Question

If $\vartriangle ABC$ is right angled at \[C\], then what is the value of \[cos\left( {A + B} \right)\]?
A. $0$
B. $1$
C. $\dfrac{1}{2}$
D. $\dfrac{{\sqrt 3 }}{2}$

Answer 1

Hint: From the question we have to find the value of required trigonometry relation. The given of the question is a triangle ABC with right angled at C. By using the angle sum property of a triangle we will get the value of addition of the required two angles. On substituting the value into the trigonometric relation we can get the required solution.
Angle sum property of a triangle states that the sum of all the angles of a triangle is $180^\circ $.

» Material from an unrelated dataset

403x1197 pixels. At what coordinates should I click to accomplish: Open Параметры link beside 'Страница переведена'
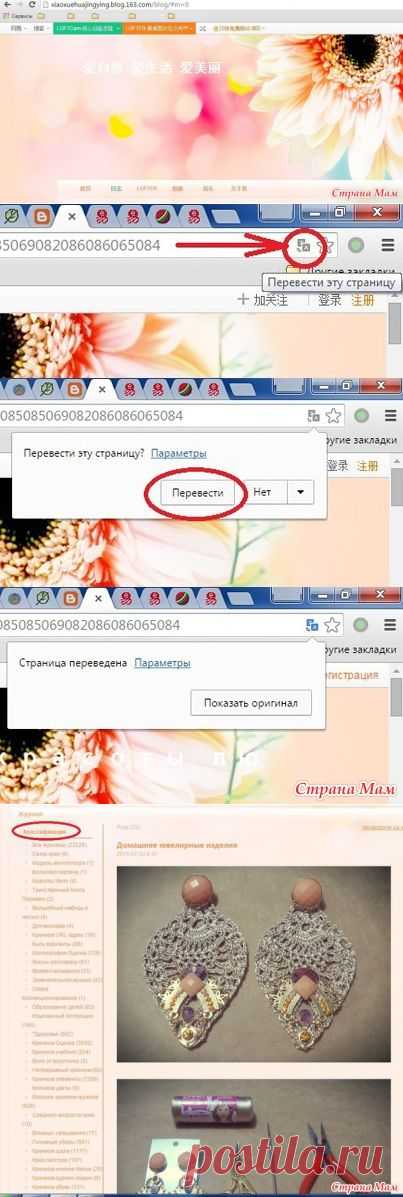(x=163, y=663)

Complete step-by-step answer:

It is given that $\angle C$ is right angled in a $\vartriangle ABC$.
We already know that, angle sum property of a triangle states that the sum of all the angles of a triangle is $180^\circ $. By using the angle sum property of a triangle for $\vartriangle ABC$, we get,
$\angle A + \angle B + \angle C = 180^\circ $ (Angle sum property of a triangle)
And in the given of the question, where $\angle C = 90^\circ $
Substituting the value of \[C\] in the above equation and solving,
$\Rightarrow$$\angle A + \angle B + 90^\circ = 180^\circ $
Rearranging the terms to solve,
$\Rightarrow$$\angle A + \angle B = 180^\circ - 90^\circ $
Subtracting the term,
Hence,
$\Rightarrow$$\angle A + \angle B = 90^\circ $
Now we get the addition value of the $\angle A$ and $\angle B$
Now, we have to find the value of \[cos\left( {A + B} \right)\]
We will substitute this in \[cos\left( {A + B} \right)\]
$\Rightarrow$$ \Rightarrow \cos (A + B)$
As we have derived that $\angle A + \angle B = 90^\circ $, substituting this and by using $\cos (90^\circ ) = 0$ we get,
$ \Rightarrow \cos (90^\circ ) = 0$

The value of \[cos\left( {A + B} \right)\] is equal to 0.

Note: The vertex at which the triangle is making a right angle must be carefully observed as it is very important and can change the entire question. For example, if the triangle had been right angled at $A$, $\cos (B + C) = 90^\circ $. In this case, the answer would not have been the same.